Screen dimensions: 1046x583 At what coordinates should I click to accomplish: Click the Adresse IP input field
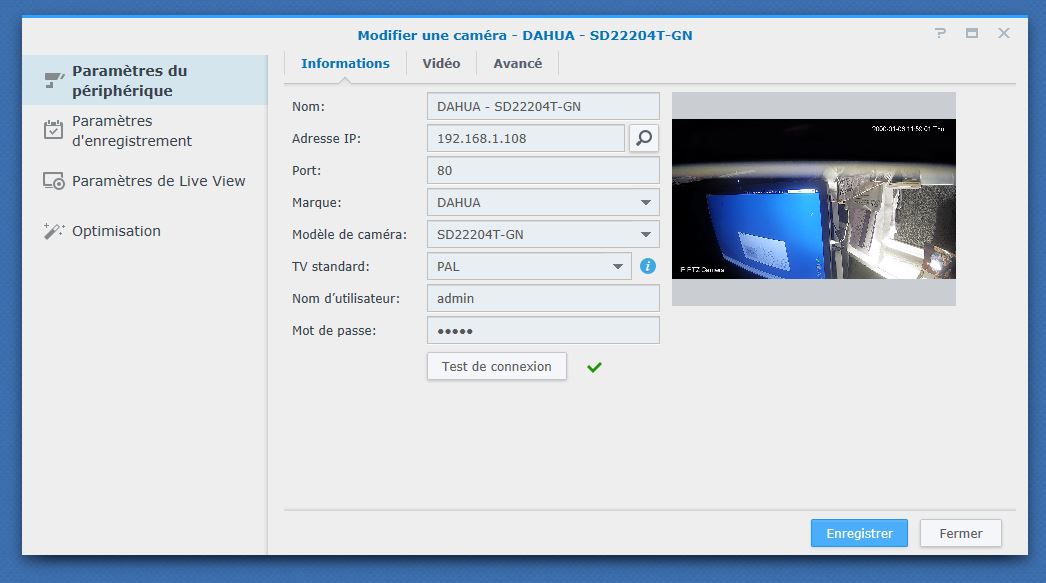click(x=525, y=138)
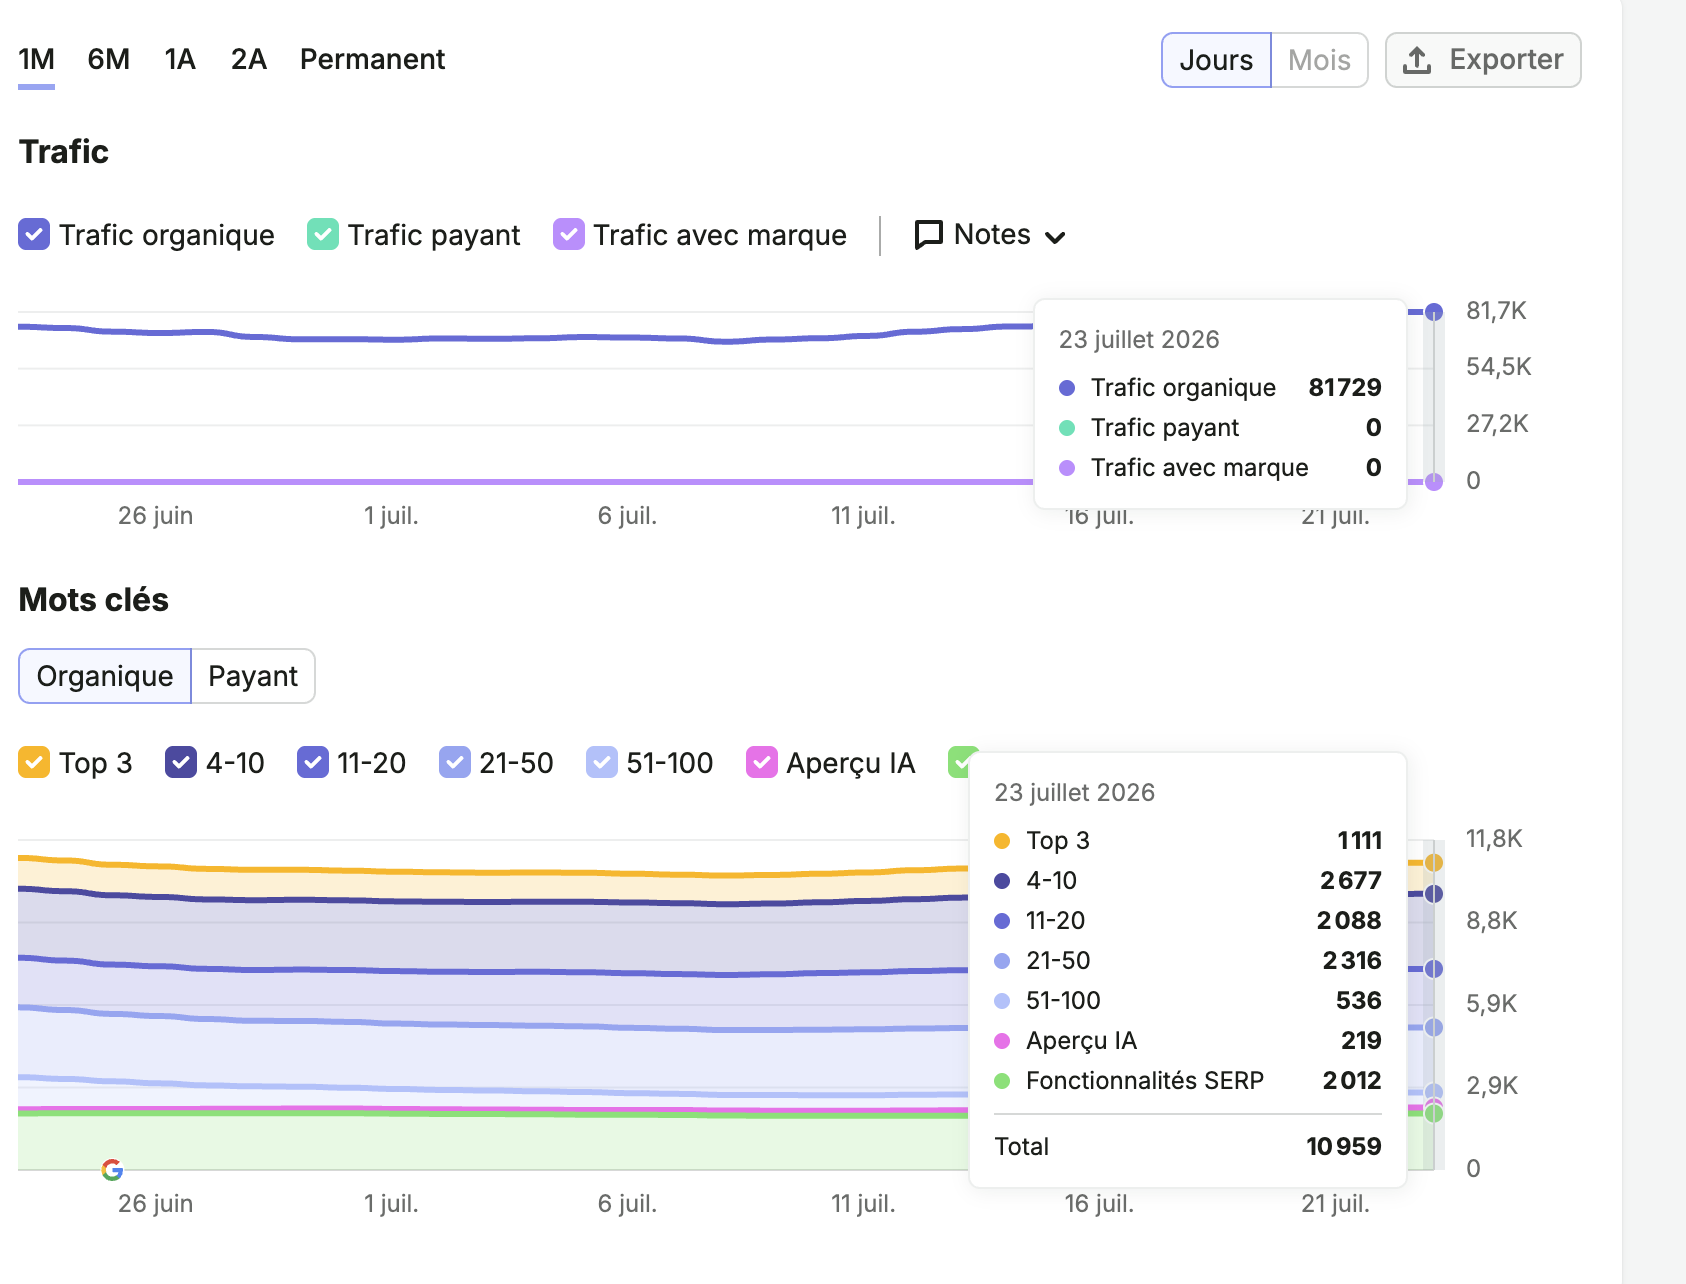Click the Trafic avec marque purple data point
The width and height of the screenshot is (1686, 1284).
pos(1434,482)
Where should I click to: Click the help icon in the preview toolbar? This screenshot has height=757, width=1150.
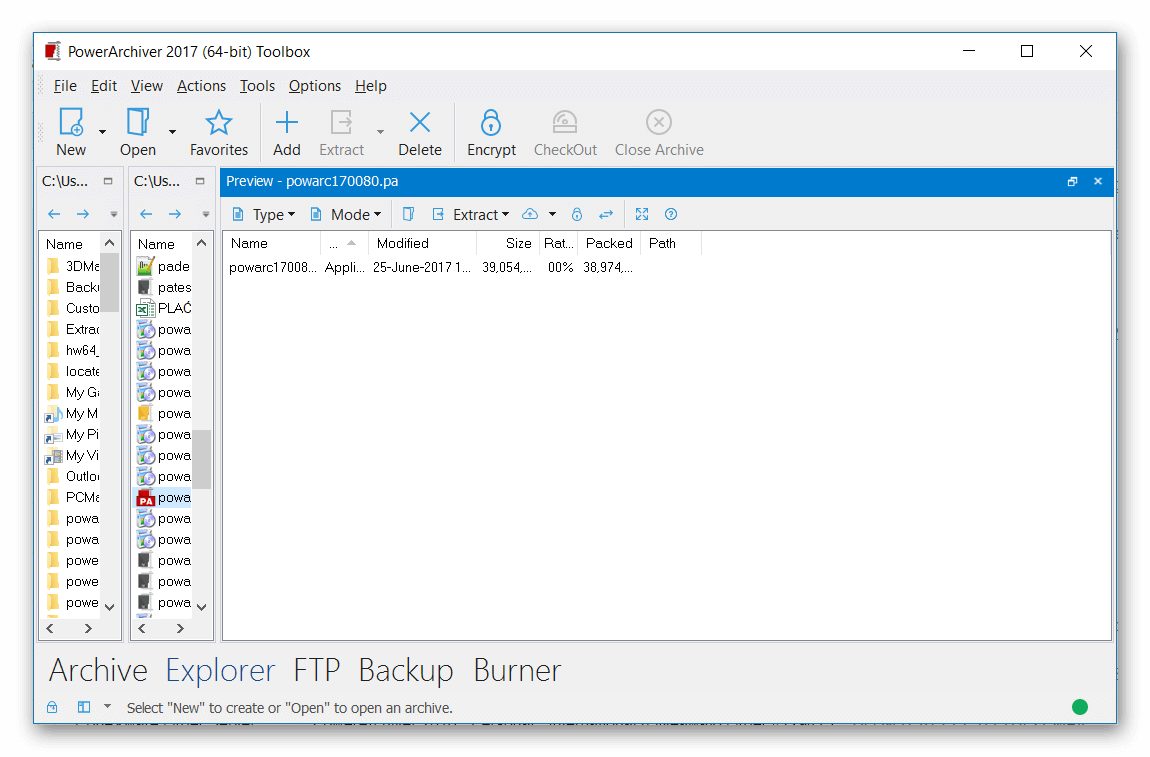pos(671,214)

########

WORK TO COMPLETE
Output the whole of the data, unchanged; keep the pictures out.

THE COMPLETED TASK
Screen dimensions: 1046x583 At what coordinates should I click to accomplish: Click the Adresse IP input field
click(x=525, y=138)
Click the Trafic avec marque purple data point
The width and height of the screenshot is (1686, 1284).
pos(1434,482)
Where should I click to: Click the help icon in the preview toolbar? This screenshot has height=757, width=1150.
pos(671,214)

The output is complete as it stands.